-------- RECORDED DATA

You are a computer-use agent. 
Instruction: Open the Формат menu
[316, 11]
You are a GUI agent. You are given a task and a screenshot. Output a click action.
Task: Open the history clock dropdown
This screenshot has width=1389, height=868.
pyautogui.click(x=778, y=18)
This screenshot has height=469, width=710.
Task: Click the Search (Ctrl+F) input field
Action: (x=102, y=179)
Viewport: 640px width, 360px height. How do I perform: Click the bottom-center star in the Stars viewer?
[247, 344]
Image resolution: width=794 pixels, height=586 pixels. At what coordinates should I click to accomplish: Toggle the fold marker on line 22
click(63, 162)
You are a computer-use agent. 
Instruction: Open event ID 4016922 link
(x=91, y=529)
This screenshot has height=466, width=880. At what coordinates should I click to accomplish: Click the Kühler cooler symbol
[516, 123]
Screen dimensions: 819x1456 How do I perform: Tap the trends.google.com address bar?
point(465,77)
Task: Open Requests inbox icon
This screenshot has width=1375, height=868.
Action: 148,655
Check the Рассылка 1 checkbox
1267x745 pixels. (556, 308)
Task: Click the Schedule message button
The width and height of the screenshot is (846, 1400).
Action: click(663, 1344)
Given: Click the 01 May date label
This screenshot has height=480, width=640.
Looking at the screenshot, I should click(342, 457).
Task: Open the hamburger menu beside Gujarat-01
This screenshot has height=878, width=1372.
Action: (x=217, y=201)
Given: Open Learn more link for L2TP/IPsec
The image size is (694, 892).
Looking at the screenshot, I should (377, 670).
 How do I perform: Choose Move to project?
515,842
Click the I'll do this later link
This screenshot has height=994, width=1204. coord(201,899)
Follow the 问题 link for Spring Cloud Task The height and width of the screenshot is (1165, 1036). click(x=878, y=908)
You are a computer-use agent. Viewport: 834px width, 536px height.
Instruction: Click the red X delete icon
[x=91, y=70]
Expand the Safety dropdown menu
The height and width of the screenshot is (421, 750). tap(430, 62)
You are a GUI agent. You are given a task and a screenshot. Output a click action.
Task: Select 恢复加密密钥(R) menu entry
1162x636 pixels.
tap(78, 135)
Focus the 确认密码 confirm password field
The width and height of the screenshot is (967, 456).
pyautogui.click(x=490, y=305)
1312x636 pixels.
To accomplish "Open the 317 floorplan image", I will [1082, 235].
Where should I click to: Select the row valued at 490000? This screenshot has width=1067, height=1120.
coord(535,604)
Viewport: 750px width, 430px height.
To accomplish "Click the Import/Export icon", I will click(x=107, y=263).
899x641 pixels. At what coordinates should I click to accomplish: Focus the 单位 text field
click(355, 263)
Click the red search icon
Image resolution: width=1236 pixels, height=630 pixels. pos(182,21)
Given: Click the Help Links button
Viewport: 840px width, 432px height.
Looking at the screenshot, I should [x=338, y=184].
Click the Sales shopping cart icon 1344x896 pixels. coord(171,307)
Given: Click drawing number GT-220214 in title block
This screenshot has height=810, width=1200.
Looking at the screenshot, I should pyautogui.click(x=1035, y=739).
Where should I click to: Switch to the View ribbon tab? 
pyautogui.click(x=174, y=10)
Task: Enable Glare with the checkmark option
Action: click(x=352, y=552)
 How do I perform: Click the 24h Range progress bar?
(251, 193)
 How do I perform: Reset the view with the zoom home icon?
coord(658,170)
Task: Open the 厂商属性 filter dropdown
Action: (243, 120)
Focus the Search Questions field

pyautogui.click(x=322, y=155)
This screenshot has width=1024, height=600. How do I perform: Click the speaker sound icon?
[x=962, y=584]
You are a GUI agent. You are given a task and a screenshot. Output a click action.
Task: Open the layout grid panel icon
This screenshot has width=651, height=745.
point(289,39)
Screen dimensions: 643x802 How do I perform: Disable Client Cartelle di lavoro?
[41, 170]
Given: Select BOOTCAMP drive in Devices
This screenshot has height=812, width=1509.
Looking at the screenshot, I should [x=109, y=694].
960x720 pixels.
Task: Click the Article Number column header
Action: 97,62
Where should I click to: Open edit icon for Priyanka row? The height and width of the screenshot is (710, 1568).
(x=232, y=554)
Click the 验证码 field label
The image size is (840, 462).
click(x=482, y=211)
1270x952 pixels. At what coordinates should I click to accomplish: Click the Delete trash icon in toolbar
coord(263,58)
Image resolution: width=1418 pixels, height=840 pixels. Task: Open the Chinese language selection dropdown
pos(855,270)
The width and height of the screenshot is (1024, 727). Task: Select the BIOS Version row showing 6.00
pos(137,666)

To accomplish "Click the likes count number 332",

----------------

__WHAT IS EXPECTED__: Please extract every line of the records above and reproduce each one without any changes.

__RESPONSE TO THE EXERCISE__:
You are a computer-use agent. 
Instruction: Open the Формат menu
[316, 11]
You are a GUI agent. You are given a task and a screenshot. Output a click action.
Task: Open the history clock dropdown
This screenshot has width=1389, height=868.
pyautogui.click(x=778, y=18)
This screenshot has height=469, width=710.
Task: Click the Search (Ctrl+F) input field
Action: (x=102, y=179)
Viewport: 640px width, 360px height. How do I perform: Click the bottom-center star in the Stars viewer?
[247, 344]
Image resolution: width=794 pixels, height=586 pixels. At what coordinates should I click to accomplish: Toggle the fold marker on line 22
click(63, 162)
You are a computer-use agent. 
Instruction: Open event ID 4016922 link
(x=91, y=529)
This screenshot has height=466, width=880. At what coordinates should I click to accomplish: Click the Kühler cooler symbol
[516, 123]
Screen dimensions: 819x1456 How do I perform: Tap the trends.google.com address bar?
point(465,77)
Task: Open Requests inbox icon
This screenshot has width=1375, height=868.
Action: 148,655
Check the Рассылка 1 checkbox
1267x745 pixels. (556, 308)
Task: Click the Schedule message button
The width and height of the screenshot is (846, 1400).
Action: click(663, 1344)
Given: Click the 01 May date label
This screenshot has height=480, width=640.
Looking at the screenshot, I should click(342, 457).
Task: Open the hamburger menu beside Gujarat-01
This screenshot has height=878, width=1372.
Action: (x=217, y=201)
Given: Open Learn more link for L2TP/IPsec
The image size is (694, 892).
Looking at the screenshot, I should (377, 670).
 How do I perform: Choose Move to project?
515,842
Click the I'll do this later link
This screenshot has height=994, width=1204. coord(201,899)
Follow the 问题 link for Spring Cloud Task The height and width of the screenshot is (1165, 1036). click(x=878, y=908)
You are a computer-use agent. Viewport: 834px width, 536px height.
Instruction: Click the red X delete icon
[x=91, y=70]
Expand the Safety dropdown menu
The height and width of the screenshot is (421, 750). tap(430, 62)
You are a GUI agent. You are given a task and a screenshot. Output a click action.
Task: Select 恢复加密密钥(R) menu entry
1162x636 pixels.
tap(78, 135)
Focus the 确认密码 confirm password field
The width and height of the screenshot is (967, 456).
pyautogui.click(x=490, y=305)
1312x636 pixels.
To accomplish "Open the 317 floorplan image", I will [1082, 235].
Where should I click to: Select the row valued at 490000? This screenshot has width=1067, height=1120.
coord(535,604)
Viewport: 750px width, 430px height.
To accomplish "Click the Import/Export icon", I will click(x=107, y=263).
899x641 pixels. At what coordinates should I click to accomplish: Focus the 单位 text field
click(355, 263)
Click the red search icon
Image resolution: width=1236 pixels, height=630 pixels. pos(182,21)
Given: Click the Help Links button
Viewport: 840px width, 432px height.
Looking at the screenshot, I should [x=338, y=184].
Click the Sales shopping cart icon 1344x896 pixels. coord(171,307)
Given: Click drawing number GT-220214 in title block
This screenshot has height=810, width=1200.
Looking at the screenshot, I should pyautogui.click(x=1035, y=739).
Where should I click to: Switch to the View ribbon tab? 
pyautogui.click(x=174, y=10)
Task: Enable Glare with the checkmark option
Action: click(x=352, y=552)
 How do I perform: Click the 24h Range progress bar?
(251, 193)
 How do I perform: Reset the view with the zoom home icon?
coord(658,170)
Task: Open the 厂商属性 filter dropdown
Action: (243, 120)
Focus the Search Questions field

pyautogui.click(x=322, y=155)
This screenshot has width=1024, height=600. How do I perform: Click the speaker sound icon?
[x=962, y=584]
You are a GUI agent. You are given a task and a screenshot. Output a click action.
Task: Open the layout grid panel icon
This screenshot has width=651, height=745.
point(289,39)
Screen dimensions: 643x802 How do I perform: Disable Client Cartelle di lavoro?
[41, 170]
Given: Select BOOTCAMP drive in Devices
This screenshot has height=812, width=1509.
Looking at the screenshot, I should [x=109, y=694].
960x720 pixels.
Task: Click the Article Number column header
Action: 97,62
Where should I click to: Open edit icon for Priyanka row? The height and width of the screenshot is (710, 1568).
(x=232, y=554)
Click the 验证码 field label
The image size is (840, 462).
click(x=482, y=211)
1270x952 pixels. At what coordinates should I click to accomplish: Click the Delete trash icon in toolbar
coord(263,58)
Image resolution: width=1418 pixels, height=840 pixels. Task: Open the Chinese language selection dropdown
pos(855,270)
The width and height of the screenshot is (1024, 727). Task: Select the BIOS Version row showing 6.00
pos(137,666)

To accomplish "Click the likes count number 332",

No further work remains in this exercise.